[Start of EXERCISE INPUT]

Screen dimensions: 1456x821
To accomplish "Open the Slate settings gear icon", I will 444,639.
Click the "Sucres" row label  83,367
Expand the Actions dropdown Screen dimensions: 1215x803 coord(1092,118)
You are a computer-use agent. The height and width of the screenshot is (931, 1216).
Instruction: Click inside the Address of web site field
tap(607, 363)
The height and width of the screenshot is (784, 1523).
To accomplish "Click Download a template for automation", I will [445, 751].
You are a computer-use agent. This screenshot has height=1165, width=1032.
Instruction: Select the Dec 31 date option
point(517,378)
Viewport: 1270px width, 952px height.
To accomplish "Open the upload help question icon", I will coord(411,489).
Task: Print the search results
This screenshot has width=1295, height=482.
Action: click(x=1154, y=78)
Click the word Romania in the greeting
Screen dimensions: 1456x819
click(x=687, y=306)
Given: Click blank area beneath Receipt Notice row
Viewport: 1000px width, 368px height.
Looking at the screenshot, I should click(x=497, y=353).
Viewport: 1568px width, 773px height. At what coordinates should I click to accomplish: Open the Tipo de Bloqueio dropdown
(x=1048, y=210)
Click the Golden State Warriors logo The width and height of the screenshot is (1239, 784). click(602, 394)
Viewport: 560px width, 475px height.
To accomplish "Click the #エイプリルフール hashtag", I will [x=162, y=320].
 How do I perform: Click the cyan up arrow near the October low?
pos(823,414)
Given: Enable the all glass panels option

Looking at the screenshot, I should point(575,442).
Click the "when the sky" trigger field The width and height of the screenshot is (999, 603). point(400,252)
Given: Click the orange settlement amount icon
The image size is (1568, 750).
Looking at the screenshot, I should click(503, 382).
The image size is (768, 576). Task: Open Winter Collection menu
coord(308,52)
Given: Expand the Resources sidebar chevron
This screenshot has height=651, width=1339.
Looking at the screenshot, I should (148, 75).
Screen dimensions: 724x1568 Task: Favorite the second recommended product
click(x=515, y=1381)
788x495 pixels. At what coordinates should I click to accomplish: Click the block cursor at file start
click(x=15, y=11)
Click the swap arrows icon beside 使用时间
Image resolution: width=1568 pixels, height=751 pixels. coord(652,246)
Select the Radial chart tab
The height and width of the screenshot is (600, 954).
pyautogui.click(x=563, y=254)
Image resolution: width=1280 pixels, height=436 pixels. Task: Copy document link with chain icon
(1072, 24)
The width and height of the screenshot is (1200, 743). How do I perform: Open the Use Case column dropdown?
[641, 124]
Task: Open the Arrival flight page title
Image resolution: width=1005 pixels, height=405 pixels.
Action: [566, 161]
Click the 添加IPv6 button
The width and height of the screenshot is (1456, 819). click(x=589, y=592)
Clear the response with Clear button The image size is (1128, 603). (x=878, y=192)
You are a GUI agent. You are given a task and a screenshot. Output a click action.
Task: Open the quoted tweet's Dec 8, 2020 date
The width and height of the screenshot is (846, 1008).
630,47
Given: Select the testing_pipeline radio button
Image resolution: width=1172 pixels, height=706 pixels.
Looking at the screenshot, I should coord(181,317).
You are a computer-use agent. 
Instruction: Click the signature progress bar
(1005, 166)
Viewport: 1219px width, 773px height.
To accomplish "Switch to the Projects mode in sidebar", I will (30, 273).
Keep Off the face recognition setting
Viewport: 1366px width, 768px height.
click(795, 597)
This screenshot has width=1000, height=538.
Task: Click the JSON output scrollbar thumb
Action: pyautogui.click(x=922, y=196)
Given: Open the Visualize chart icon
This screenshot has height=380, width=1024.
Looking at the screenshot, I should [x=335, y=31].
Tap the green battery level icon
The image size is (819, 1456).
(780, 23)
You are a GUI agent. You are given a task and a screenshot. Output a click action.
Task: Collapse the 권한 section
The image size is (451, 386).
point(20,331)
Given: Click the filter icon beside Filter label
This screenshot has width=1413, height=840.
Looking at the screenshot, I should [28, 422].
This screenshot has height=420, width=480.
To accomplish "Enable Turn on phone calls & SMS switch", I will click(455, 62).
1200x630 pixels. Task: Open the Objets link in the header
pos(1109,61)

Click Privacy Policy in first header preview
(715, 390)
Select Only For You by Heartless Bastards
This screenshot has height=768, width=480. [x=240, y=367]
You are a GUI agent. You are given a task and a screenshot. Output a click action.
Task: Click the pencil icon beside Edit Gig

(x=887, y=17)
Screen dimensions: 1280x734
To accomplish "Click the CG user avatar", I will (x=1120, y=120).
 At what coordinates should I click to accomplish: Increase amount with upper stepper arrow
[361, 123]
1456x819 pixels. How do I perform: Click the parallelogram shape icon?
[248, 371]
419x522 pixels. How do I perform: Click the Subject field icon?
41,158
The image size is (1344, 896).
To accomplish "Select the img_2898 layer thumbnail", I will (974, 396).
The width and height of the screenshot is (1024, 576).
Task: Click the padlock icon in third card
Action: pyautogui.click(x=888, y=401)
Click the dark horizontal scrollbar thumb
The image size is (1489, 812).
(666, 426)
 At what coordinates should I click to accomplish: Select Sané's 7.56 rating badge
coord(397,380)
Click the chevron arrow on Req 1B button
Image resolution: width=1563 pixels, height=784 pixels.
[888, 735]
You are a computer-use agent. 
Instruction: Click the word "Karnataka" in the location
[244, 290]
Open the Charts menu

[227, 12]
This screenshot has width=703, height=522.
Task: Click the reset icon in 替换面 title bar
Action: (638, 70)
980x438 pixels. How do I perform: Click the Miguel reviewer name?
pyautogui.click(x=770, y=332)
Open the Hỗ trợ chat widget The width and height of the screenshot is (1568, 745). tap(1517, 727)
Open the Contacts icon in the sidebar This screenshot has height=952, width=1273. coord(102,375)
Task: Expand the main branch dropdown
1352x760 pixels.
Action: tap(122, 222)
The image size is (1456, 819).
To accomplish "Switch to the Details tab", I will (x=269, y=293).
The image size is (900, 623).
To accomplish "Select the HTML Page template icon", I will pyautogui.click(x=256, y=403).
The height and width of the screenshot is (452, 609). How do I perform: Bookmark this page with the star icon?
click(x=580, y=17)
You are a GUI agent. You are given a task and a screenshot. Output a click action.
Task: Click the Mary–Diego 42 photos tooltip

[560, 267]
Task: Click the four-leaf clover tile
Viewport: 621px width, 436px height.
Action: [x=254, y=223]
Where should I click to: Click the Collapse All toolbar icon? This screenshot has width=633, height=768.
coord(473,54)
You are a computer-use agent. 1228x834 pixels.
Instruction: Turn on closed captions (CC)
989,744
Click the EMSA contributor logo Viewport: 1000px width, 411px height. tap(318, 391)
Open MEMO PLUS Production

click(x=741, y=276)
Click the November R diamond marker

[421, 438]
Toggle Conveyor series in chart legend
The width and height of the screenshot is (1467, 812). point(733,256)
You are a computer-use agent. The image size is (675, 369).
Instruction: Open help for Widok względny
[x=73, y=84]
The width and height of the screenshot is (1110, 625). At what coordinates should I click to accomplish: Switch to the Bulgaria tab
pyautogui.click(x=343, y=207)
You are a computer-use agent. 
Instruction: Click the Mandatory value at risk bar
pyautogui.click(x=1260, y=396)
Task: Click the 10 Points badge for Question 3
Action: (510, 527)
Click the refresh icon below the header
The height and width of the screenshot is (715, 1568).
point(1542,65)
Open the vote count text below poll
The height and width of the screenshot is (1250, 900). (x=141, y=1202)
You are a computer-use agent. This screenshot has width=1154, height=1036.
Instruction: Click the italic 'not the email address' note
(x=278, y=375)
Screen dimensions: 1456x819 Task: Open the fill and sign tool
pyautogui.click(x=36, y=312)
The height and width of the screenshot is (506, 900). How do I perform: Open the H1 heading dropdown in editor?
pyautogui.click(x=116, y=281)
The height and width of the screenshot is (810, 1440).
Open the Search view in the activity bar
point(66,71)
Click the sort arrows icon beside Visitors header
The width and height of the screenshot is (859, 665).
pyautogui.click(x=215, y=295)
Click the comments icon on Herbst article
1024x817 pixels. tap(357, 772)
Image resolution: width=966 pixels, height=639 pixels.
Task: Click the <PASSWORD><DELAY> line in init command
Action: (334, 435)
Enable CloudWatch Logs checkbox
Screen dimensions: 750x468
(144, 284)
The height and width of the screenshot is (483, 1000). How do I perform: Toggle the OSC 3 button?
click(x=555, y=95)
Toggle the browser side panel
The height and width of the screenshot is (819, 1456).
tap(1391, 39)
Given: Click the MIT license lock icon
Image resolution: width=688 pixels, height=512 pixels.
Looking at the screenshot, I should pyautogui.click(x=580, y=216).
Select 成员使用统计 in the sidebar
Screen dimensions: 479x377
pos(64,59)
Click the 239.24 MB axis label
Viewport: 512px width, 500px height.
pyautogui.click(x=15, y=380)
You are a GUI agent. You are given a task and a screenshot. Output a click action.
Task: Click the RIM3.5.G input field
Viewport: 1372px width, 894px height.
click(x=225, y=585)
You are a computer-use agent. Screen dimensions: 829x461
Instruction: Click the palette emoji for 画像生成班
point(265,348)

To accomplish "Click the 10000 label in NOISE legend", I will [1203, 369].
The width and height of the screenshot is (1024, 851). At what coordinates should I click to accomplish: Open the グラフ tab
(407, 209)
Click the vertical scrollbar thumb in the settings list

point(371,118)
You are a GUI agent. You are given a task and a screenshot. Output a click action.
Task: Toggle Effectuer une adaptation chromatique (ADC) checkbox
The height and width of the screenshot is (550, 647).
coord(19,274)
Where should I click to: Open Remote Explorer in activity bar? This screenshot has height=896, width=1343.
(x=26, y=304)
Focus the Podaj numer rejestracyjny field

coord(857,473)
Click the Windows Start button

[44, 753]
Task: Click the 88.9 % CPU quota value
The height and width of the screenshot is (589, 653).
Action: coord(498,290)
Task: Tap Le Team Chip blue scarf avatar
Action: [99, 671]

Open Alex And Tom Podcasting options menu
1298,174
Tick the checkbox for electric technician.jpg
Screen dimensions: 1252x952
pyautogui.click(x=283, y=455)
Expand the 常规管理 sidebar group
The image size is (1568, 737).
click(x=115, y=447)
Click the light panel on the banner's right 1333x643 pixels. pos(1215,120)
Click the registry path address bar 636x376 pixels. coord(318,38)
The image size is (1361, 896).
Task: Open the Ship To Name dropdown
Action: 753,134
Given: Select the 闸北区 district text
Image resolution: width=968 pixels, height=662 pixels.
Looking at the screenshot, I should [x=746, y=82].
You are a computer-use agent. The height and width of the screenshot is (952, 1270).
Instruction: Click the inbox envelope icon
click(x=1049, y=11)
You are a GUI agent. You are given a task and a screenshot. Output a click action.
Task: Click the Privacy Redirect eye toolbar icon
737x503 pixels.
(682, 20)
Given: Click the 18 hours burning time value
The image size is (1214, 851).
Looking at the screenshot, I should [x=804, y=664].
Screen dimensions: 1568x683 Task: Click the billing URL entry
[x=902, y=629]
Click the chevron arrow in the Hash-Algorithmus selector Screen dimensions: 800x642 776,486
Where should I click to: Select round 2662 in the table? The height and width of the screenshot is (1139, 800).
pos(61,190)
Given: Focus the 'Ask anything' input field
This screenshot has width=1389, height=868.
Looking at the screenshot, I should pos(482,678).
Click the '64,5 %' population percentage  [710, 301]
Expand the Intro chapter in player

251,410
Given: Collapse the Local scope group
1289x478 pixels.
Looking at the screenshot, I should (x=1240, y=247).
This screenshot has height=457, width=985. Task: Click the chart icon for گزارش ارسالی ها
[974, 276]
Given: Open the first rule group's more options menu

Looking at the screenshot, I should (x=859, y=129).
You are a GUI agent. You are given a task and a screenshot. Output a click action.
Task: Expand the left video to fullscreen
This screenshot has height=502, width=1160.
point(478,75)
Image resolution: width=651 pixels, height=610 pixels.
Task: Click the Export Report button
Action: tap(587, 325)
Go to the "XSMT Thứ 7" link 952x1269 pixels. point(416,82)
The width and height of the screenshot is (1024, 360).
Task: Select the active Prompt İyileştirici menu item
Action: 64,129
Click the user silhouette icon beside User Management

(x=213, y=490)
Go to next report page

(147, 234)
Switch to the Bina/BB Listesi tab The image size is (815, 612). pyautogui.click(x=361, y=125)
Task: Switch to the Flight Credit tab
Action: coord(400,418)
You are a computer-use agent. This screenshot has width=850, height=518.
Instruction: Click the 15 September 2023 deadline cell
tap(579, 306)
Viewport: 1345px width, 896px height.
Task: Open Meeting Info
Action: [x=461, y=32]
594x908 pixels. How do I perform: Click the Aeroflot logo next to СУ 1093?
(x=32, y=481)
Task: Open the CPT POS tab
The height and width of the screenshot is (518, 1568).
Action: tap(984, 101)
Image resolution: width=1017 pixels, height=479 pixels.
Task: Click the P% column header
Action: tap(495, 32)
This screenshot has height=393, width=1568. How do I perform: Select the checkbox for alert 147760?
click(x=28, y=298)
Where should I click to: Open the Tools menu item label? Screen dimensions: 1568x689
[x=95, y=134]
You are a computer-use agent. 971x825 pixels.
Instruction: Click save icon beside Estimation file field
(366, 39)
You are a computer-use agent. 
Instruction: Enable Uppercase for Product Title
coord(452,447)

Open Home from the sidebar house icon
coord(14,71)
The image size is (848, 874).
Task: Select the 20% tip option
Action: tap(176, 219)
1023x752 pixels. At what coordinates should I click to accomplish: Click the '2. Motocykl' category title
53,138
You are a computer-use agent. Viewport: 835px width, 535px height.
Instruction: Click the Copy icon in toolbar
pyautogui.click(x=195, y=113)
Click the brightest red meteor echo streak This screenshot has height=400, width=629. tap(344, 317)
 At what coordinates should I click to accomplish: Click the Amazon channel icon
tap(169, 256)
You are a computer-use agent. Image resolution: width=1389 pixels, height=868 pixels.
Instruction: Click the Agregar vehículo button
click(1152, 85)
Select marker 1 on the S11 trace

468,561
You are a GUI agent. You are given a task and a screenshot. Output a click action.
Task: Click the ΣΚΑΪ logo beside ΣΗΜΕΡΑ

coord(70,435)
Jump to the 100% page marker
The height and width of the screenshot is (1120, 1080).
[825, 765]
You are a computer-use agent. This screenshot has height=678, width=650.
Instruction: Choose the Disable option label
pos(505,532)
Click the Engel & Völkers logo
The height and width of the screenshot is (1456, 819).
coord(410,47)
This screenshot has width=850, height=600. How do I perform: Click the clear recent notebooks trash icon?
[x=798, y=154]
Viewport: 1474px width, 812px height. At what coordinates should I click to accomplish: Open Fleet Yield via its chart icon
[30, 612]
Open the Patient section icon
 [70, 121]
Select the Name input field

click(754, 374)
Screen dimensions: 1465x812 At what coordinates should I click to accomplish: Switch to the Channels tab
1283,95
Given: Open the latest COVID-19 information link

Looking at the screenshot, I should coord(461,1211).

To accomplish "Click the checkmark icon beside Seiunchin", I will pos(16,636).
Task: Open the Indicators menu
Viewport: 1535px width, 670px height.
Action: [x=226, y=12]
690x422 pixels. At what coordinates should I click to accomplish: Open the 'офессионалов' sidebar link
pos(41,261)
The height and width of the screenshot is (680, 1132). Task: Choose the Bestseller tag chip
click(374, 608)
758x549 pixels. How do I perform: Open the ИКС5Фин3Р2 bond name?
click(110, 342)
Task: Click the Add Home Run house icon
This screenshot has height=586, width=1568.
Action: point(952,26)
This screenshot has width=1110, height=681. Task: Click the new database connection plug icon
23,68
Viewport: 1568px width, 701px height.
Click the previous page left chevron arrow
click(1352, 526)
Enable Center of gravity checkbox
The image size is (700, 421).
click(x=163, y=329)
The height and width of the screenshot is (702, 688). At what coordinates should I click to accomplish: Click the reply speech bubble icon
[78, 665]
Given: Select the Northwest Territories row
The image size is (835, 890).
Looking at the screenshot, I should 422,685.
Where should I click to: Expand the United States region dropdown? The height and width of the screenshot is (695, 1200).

[End of EXERCISE INPUT]

TASK OBJECTIVE: Count the lines in the rows above that contain the word "avatar", and give only the number.

RESPONSE TO THIS TASK: 2